Format the lines of the data below as a numbered list, skipping any blank lines. Leave the pictures out.

--- BEGIN DATA LISTING ---

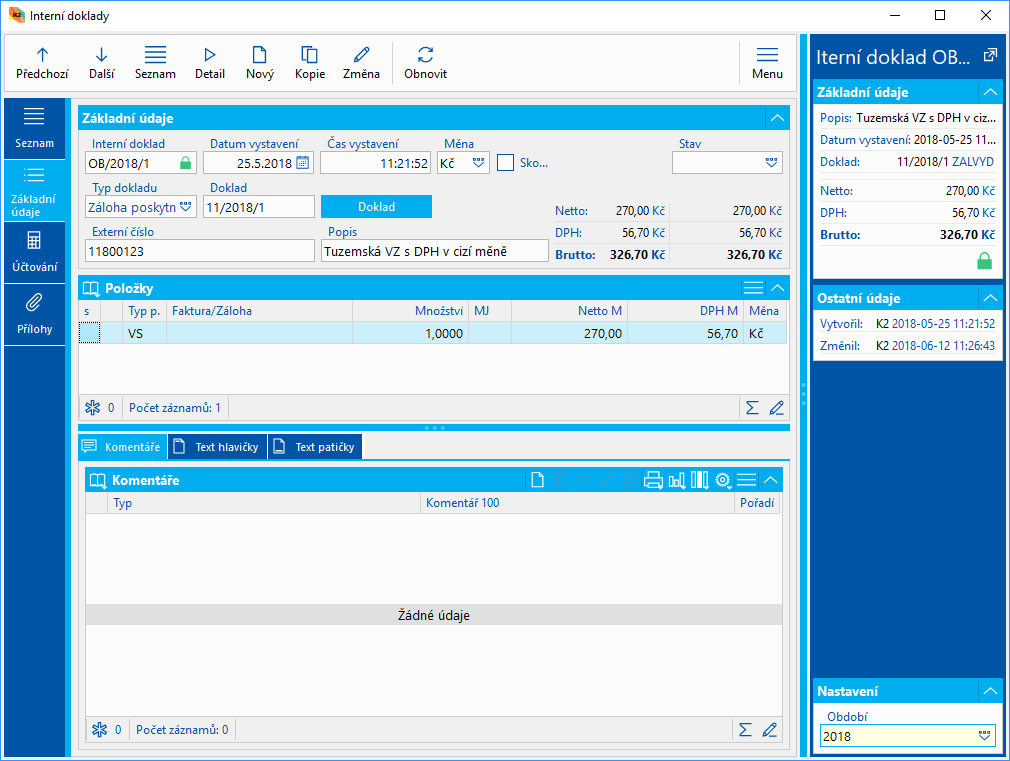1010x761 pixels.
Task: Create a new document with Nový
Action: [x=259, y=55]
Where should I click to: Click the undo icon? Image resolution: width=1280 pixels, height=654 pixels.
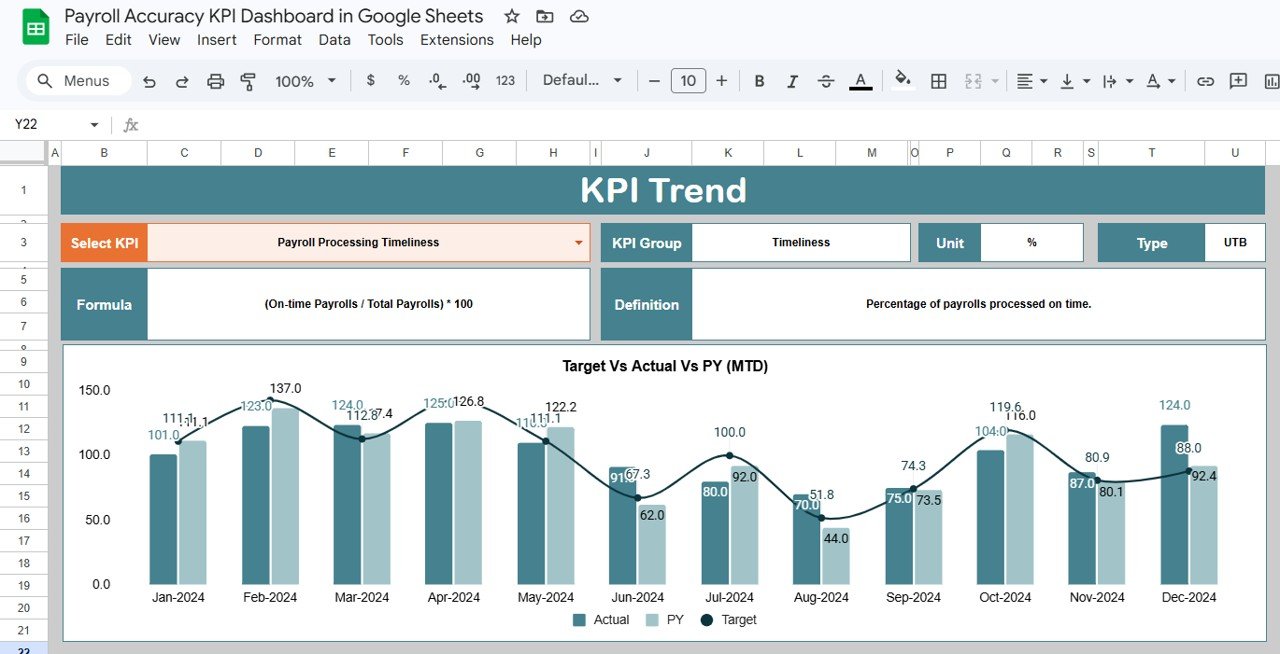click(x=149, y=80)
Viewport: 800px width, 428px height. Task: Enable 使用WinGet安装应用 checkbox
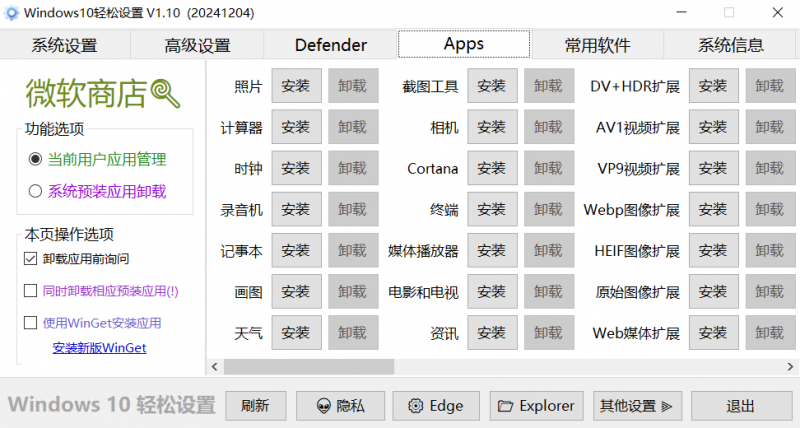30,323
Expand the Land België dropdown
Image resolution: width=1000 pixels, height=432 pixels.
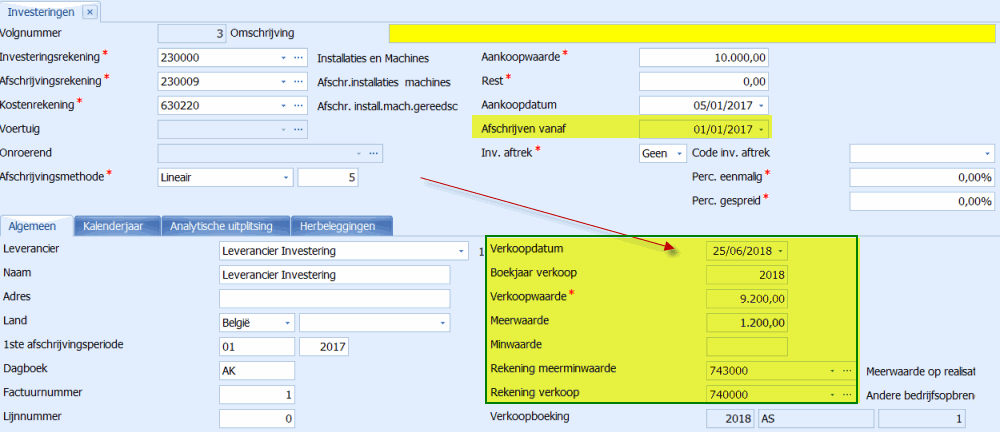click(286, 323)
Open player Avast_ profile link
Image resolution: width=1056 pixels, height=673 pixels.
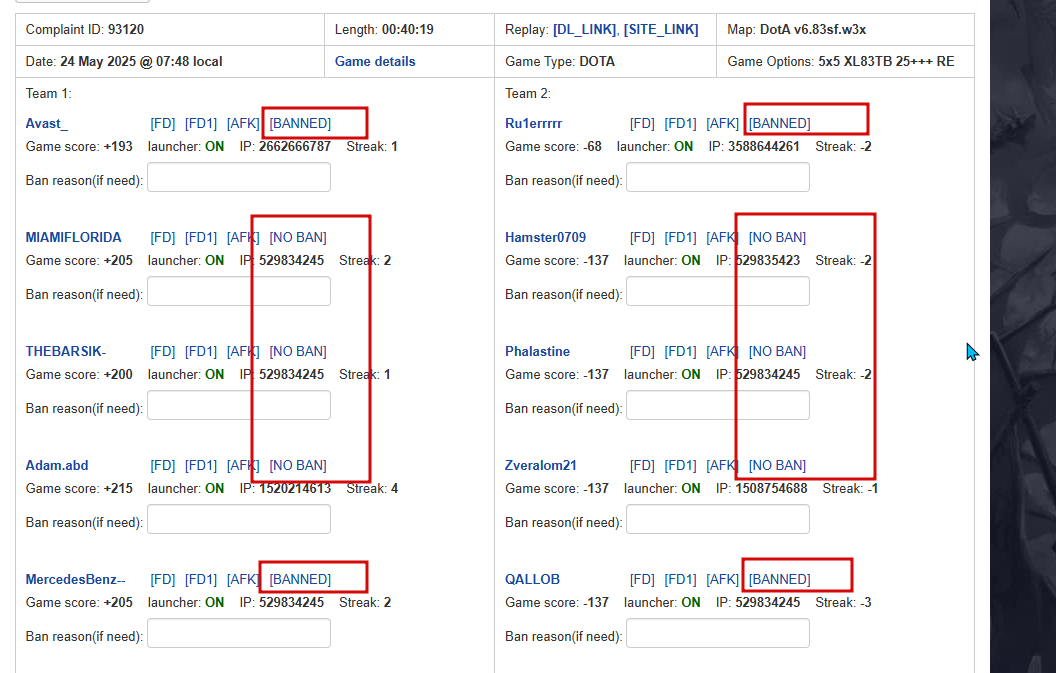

--- END DATA LISTING ---

▶ **SOLUTION BELOW**
1. 1010x761 pixels.
2. Task: Create a new document with Nový
3. Action: [x=259, y=55]
4. Where should I click to: Click the undo icon? Image resolution: width=1280 pixels, height=654 pixels.
5. click(x=149, y=80)
6. Viewport: 800px width, 428px height. Task: Enable 使用WinGet安装应用 checkbox
7. 30,323
8. Expand the Land België dropdown
9. Image resolution: width=1000 pixels, height=432 pixels.
10. click(286, 323)
11. Open player Avast_ profile link
12. Image resolution: width=1056 pixels, height=673 pixels.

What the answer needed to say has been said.